▶ [EXERCÍCIOS A FAZER]:
**A.** Segundo o texto sobre o bloco Jegue, quantas faixas tem o CD independente gravado pelo bloco?
**B.** Reescreva em forma de lista numerada, sem as linhas em branco, os registros que vão da linha com "click on 'Latest" até a linha com "Looking at the image, I should click on (905, 17).".

▶ [TEXTO DE LEITURA]:
+++

Tanta euforia criativa não poderia resultar em nada menos que a gravação de um CD independente, com 12 faixas de autoria do Jegue. O disco foi lançado em 20012 e teve  800 cópias vendidas. Há gravações com o cantor Otto e com a paulista Tulipa, ambos amigos pessoais de Emerson Boy. “Eles são da trupe, todo mundo gosta do Jegue”.

 Em 15 anos, autopromoção nunca foi uma preocupação do bloco – mas já que caiu mesmo na boca do povo (a expectativa esse ano é para 20 mil pessoas) por que não usar isso a seu favor? A ala dos compositores incumbiu-se de botar na letra a marca registrada do bloco nordestino em meio ao carnaval paulista. “No último carnaval a marchinha do rolezinho foi reproduzida em vários blocos, em muitos shows”, explica Emerson. “Este ano pretendemos reforçar a nossa marca para que as pessoas associem as composições ao Jegue”.

+++

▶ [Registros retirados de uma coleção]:
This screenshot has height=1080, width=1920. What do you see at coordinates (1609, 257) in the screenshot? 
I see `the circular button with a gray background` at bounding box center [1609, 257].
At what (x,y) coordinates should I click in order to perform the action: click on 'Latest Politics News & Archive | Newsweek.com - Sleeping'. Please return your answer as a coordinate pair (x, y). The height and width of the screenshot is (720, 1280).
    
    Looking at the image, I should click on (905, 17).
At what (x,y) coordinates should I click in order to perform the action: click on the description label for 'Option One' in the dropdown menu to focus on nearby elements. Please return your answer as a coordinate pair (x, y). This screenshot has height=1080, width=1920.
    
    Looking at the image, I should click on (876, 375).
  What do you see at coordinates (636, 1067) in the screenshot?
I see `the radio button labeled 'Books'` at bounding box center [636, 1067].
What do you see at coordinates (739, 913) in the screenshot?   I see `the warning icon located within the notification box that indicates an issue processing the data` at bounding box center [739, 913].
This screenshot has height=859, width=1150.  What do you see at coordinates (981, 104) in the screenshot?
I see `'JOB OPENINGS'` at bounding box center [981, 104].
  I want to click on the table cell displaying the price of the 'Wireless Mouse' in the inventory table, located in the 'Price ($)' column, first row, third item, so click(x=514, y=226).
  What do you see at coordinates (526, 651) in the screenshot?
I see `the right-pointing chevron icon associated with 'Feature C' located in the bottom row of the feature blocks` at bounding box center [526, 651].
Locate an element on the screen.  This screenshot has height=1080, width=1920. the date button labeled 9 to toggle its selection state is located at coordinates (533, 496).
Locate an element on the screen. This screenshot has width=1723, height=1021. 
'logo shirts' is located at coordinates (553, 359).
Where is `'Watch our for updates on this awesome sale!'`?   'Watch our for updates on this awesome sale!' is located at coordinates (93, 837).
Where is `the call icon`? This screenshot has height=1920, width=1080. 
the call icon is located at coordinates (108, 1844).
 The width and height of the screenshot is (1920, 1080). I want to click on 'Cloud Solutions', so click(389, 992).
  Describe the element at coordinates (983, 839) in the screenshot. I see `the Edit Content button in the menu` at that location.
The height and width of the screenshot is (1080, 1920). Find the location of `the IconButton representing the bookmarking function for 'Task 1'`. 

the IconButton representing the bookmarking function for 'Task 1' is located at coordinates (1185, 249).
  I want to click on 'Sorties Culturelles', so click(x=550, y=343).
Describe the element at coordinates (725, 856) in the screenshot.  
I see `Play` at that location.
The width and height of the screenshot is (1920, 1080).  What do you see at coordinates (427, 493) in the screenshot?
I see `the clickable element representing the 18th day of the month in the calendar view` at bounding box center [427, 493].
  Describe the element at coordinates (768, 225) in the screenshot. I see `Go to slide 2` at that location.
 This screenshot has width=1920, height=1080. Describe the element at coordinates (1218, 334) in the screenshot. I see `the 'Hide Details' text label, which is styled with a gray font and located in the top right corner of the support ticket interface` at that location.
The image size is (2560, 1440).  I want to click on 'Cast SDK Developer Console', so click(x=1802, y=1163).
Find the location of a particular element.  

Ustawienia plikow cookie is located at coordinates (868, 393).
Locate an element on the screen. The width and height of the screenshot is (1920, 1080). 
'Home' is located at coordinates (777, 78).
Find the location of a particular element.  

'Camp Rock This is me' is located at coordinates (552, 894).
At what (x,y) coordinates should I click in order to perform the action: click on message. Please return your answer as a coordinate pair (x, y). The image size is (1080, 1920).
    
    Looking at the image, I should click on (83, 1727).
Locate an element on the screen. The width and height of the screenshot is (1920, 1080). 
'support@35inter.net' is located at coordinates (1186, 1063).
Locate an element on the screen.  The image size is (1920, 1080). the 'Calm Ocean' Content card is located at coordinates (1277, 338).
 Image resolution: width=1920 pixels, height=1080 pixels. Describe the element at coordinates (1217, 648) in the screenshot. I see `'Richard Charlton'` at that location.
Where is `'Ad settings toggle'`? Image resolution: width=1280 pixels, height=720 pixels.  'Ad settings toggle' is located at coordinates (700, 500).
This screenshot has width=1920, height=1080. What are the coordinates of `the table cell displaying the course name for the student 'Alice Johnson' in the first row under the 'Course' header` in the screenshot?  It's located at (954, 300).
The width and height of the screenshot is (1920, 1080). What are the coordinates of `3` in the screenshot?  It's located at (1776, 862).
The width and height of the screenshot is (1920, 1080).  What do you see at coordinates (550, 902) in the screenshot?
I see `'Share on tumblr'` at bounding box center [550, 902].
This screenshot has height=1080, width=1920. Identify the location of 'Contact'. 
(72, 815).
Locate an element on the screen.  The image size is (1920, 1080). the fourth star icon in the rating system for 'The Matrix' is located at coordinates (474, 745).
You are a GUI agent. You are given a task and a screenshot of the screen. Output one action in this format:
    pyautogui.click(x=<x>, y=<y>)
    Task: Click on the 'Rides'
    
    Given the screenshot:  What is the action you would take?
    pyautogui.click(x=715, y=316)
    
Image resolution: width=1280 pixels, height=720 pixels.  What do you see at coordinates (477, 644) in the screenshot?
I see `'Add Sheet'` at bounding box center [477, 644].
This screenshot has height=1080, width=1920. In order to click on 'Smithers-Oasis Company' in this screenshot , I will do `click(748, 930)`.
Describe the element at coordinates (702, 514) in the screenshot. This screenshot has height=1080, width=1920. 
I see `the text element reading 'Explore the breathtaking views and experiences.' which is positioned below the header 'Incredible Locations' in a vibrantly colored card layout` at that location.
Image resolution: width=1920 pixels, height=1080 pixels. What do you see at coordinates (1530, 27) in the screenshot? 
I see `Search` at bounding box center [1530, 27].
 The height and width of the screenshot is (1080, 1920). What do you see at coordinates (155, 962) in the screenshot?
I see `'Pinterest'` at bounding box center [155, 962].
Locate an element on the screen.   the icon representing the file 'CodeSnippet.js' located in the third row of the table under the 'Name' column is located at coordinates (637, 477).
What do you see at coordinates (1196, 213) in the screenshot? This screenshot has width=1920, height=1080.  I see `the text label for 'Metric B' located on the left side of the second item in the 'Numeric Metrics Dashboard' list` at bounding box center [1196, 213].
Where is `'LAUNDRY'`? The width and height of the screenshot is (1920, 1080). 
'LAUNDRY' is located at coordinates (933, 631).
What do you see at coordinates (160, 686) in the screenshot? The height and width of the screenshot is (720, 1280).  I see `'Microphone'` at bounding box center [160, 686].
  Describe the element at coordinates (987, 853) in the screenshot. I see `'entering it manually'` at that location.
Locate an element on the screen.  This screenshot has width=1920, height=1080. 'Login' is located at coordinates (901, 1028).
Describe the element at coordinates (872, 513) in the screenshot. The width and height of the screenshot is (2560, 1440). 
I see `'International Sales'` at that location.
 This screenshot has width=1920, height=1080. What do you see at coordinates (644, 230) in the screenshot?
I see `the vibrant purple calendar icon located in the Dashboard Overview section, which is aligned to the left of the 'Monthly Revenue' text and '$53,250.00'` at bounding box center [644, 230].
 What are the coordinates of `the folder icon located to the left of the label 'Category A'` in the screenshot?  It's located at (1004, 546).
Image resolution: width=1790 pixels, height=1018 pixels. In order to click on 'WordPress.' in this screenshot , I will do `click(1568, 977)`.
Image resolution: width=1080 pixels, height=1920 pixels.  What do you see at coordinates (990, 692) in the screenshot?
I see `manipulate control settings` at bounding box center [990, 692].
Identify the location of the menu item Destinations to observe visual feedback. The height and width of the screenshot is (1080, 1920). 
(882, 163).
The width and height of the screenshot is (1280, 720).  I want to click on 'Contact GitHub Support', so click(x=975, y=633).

+++

▶ [RESPOSTAS POR EXERCÍCIO]:
**A.** O CD tem 12 faixas de autoria do Jegue.

**B.**
1. At what (x,y) coordinates should I click in order to perform the action: click on 'Latest Politics News & Archive | Newsweek.com - Sleeping'. Please return your answer as a coordinate pair (x, y). The height and width of the screenshot is (720, 1280).
2.     Looking at the image, I should click on (905, 17).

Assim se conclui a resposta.